| The problem |
Going through the data below, find how many lines include the word "width", and reply with that number alone.

| Material for this exercise |
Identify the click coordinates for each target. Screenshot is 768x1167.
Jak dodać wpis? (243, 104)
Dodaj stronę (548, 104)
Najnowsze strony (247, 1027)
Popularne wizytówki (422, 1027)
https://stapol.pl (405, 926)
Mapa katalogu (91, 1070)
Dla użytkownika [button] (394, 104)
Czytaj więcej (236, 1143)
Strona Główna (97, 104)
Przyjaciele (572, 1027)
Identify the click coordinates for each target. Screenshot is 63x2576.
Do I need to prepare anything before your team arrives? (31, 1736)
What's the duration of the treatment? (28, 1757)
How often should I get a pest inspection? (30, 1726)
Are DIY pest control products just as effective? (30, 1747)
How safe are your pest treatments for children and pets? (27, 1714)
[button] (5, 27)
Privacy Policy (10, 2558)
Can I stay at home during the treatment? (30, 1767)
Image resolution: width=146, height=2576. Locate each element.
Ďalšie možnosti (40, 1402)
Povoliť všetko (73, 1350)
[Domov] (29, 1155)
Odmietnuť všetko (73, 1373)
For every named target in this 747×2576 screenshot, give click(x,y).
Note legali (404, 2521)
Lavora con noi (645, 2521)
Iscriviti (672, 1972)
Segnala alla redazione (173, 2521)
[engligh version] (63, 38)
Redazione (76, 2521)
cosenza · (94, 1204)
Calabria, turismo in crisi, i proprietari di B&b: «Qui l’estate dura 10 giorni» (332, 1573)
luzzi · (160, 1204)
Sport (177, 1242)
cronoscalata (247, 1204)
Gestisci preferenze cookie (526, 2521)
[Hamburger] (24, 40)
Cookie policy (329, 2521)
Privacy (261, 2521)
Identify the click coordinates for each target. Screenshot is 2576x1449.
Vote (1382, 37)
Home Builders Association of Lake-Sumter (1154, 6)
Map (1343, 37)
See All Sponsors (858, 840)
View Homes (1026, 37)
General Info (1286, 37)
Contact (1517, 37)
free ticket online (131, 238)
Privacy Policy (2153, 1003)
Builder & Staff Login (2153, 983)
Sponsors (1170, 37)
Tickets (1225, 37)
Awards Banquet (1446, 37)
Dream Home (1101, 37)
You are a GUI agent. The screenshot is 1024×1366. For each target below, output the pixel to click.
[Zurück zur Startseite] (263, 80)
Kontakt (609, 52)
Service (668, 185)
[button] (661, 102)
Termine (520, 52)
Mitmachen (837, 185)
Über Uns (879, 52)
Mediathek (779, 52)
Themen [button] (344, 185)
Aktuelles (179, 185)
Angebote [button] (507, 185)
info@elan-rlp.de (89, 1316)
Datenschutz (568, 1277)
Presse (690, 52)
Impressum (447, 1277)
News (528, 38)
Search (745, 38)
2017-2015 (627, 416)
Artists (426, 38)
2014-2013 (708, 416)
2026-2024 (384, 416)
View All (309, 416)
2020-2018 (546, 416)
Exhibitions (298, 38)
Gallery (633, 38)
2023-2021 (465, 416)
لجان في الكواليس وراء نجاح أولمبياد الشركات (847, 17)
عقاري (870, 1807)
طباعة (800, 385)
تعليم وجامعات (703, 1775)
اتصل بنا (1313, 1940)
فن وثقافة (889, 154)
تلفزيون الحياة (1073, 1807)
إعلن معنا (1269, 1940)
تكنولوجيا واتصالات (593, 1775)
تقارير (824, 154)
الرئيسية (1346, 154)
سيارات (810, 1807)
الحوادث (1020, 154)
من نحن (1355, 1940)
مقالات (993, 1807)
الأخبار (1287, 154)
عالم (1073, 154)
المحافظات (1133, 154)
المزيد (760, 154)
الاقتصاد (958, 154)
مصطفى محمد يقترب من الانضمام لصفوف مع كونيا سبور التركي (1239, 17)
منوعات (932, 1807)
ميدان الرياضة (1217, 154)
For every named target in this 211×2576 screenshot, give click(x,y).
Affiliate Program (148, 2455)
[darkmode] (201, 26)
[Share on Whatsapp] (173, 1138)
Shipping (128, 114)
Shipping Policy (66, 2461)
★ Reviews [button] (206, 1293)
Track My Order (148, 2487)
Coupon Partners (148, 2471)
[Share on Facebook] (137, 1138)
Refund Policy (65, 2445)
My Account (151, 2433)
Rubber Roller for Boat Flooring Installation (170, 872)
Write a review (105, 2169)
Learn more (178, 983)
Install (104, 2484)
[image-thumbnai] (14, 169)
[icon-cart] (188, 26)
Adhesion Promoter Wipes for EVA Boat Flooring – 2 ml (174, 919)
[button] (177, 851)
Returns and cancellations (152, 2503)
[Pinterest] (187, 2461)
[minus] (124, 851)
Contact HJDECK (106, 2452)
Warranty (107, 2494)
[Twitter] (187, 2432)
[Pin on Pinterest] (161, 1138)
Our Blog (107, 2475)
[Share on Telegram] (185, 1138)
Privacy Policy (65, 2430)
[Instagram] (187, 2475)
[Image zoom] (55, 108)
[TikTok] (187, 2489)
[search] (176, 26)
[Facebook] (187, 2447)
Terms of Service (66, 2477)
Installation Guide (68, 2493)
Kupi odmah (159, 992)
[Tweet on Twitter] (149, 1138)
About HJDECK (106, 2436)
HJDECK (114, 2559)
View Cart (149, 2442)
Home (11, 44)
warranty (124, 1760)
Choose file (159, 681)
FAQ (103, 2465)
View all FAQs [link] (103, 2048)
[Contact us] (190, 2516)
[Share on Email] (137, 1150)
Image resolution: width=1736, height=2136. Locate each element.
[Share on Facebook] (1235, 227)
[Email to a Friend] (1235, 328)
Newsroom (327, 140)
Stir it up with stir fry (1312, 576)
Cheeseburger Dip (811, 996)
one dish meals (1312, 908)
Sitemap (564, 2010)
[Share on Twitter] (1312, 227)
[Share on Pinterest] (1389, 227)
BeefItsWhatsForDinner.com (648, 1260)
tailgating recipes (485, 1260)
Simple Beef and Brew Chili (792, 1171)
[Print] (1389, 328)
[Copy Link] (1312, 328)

| Worked solution |
2